The preliminary results of the first parliamentary election held in Algeria after the popular protests indicate that voters have not really changed their convictions or favoured parties and therefore the elections will not bring meaningful change, observers have said.
The Al-Araby Al-Jadeed news site reported Algerian researcher, Abdul Hamid Brahimi, as saying that the results clearly reflect the widespread boycott of the elections, where the bloc that used to vote is the one that went to the polls with the same choices and convictions.
"Naturally, the results will be the same as in the past," Brahimi said.
"If we take El Oued Souf state as a model, the voter turnout there did not exceed 27.50 per cent, which is the lowest percentage in the last 20 years," he said.
"I believe this great popular boycott is due to the lack of confidence in the electoral system, which was formulated by the authority alone without involving the political class, making people lose hope in the elections' ability to change their situation," he added.
However, political affairs writer, Ihsan Khalas, said he believes significant changes were made in the elections that cannot be underestimated; most notably the rise in civilian nominees among all the leading parties.

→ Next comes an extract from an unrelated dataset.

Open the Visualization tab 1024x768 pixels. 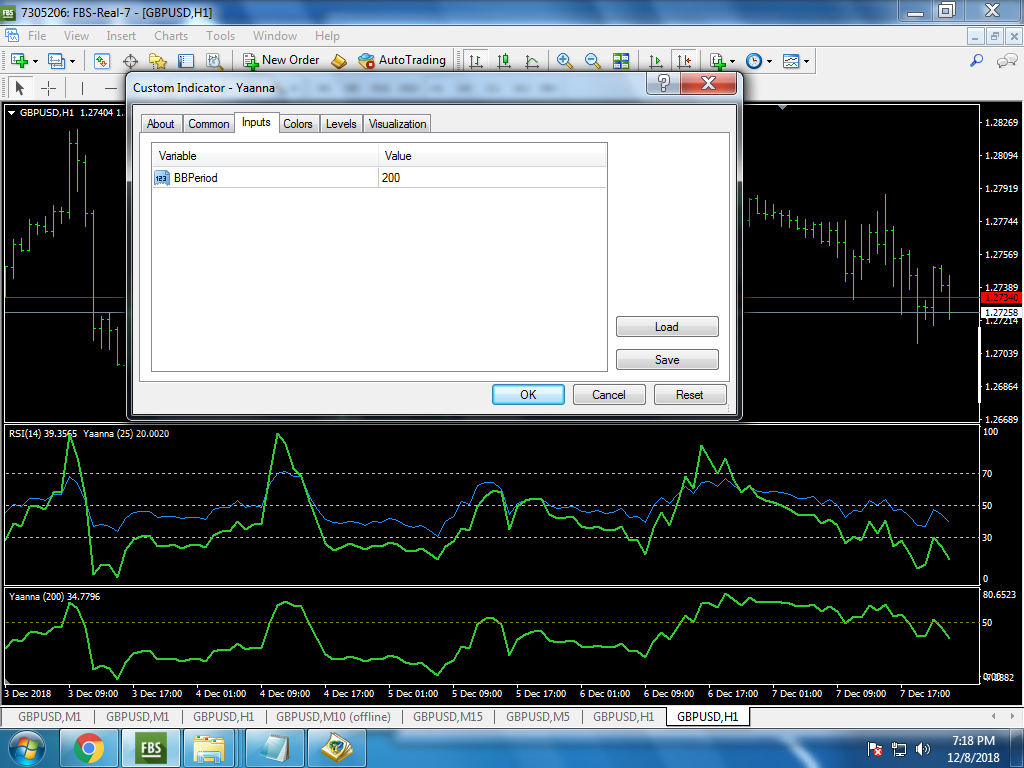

The new changes, according to Khalas, also includes the Movement of Society for Peace bloc and the National Construction movement, which will bring about some sort of "balance" in the political scene and in parliament.
Khalas pointed out that President Abdelmadjid Tebboune will also have to deal with the two ruling parties, the National Liberation Front and the National Democratic Rally, as "partners" and not as subordinates to the authority, as former President Abdelaziz Bouteflika used to, because of their success in the election.